В средние века идеи вишишта-адвайты пользовались гораздо большей популярностью, чем учение Шанкары, что объясняется как сочувственным восприятием традиционных вишнуитских культов и доктрины бхакти, так и относительно большей простотой и доступностью ее философских положений. Последователи Рамануджи стремились опереться не только на тексты традиционного «тройственного канона» веданты, но и на тамильский канон «Прабандхам», отличавшийся ярко выраженной мистической направленностью.

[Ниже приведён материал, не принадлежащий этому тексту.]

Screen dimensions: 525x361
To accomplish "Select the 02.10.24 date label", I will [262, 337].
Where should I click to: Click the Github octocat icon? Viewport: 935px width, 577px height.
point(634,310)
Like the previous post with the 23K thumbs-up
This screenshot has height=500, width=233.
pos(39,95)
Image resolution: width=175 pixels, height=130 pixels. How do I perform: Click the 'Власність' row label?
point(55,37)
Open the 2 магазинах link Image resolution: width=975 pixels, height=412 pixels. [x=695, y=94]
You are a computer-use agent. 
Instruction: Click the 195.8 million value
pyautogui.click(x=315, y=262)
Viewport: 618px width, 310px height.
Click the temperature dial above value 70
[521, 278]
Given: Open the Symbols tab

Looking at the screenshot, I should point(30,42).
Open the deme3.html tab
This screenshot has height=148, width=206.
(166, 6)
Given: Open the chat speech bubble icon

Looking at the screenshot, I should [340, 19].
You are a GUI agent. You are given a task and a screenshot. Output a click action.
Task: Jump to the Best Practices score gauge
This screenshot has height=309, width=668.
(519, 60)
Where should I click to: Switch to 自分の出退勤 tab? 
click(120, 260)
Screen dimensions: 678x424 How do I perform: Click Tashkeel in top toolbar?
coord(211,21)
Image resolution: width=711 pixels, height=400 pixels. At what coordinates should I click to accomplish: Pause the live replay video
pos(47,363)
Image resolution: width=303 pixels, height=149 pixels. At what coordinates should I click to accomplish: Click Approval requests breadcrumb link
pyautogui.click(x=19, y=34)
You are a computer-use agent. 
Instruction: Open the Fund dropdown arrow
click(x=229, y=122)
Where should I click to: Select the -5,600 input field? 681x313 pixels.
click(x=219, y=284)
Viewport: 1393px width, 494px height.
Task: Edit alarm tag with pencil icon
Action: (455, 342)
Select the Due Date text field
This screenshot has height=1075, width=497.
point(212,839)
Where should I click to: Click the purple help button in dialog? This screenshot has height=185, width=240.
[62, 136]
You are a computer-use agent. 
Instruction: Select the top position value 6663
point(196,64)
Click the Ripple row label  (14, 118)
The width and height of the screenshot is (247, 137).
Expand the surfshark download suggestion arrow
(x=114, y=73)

Крупнейшим представителем вишишта-адвайты после Рамануджи и одновременно сторонником двух упомянутых канонических традиций был Венкатанатха, или Ведантадешика (традиционно указываемые годы жизни — 1268—1369). Он явился основателем так называемой северной школы (вадагалаи) вишишта-адвайты и автором многочисленных комментаторских работ к произведениям Рамануджи («Таттва-тика») и Ямуны («Рахасья-ракша», «Гитартха-санграхараюпа»), равно как и самостоятельных религиозно-философских трактатов и поэтических произведений.
В целом оставаясь в рамках учения Рамануджи, Венкатанатха разрабатывал по преимуществу проблемы этики и теории познания, в которой использовал отдельные положения ньяи и мимансы, истолкованные в ведантистском духе. На его взгляд, моральное совершенствование души, призванное в конечном счете привести адепта к освобождению, прямо зависит от расположения Ишвары (Вишну), который благоприятствует постепенному возрастанию бхакти в душе человека. Венкатанатха толкует бхакти прежде всего как аффективно окрашенную интеллектуальную привязанность к божеству, находящую выход в непрерывной медитации. Бхакти включает в качестве составной части и прапатти, т. е. преклонение перед богом.
В данной главе затронуты лишь некоторые общие вопросы становления и эволюции различных мировоззренческих учений древней Индии, но даже приведенный материал свидетельствует об их важном месте в истории духовной культуры страны и мировой философии. Оформившиеся в далеком прошлом локаята, санкхья, йога, веданта и другие школы существовали вплоть до позднего средневековья. Их учения оказали заметное воздействие на идеологическое развитие Индии нового и новейшего времени, к ним и сегодня постоянно обращаются ученые, писатели, художники, общественные и политические деятели.
По поводу проблем древнеиндийского философского наследия не прекращается научная полемика, ведется острая идеологическая борьба. Вклад отдельных школ в этот «источник философской мудрости» был неравнозначен, однако, подчеркивая достижения систем «реалистического направления», не следует недооценивать значение таких течений, как мадхьямика и виджняна-вада, джайнизм, йога, веданта. Некоторые идеи, выдвинутые мыслителями древности, переросли рамки своего времени и во многом предвосхитили философские взгляды последующих эпох, другие же сейчас представляют уже лишь историографический интерес.